» **What the task requires**: Give the number of lines below with "agent" in them, leaving out anything else.

» **Extracted records**:
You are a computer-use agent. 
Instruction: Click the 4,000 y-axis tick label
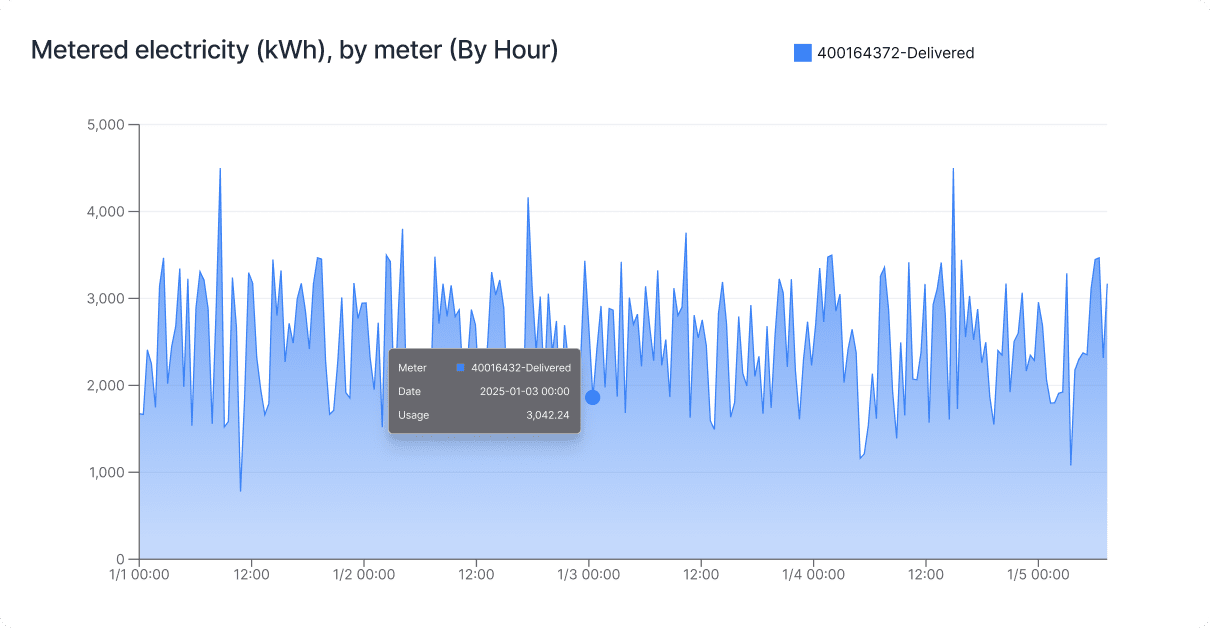[105, 212]
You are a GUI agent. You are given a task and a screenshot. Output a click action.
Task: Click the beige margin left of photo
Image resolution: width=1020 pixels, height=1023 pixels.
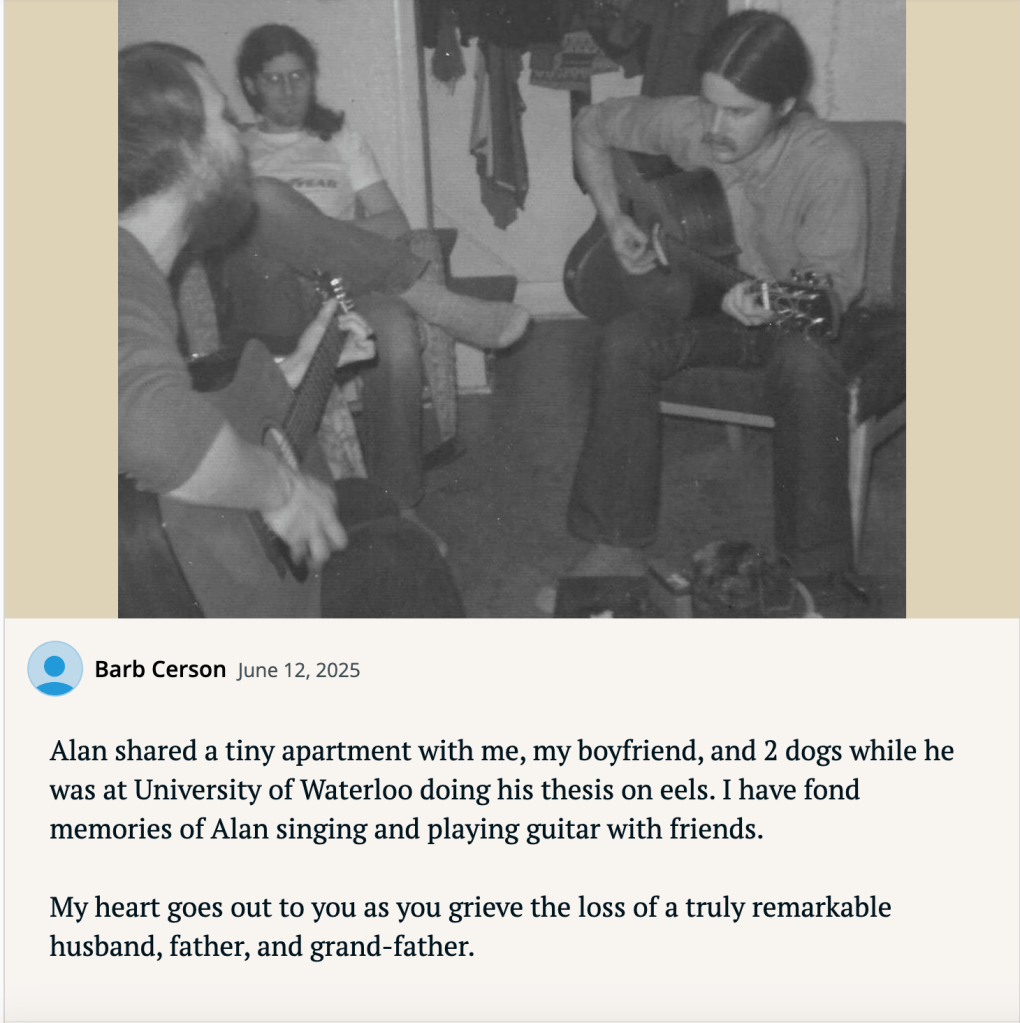coord(60,300)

» **The answer**: 2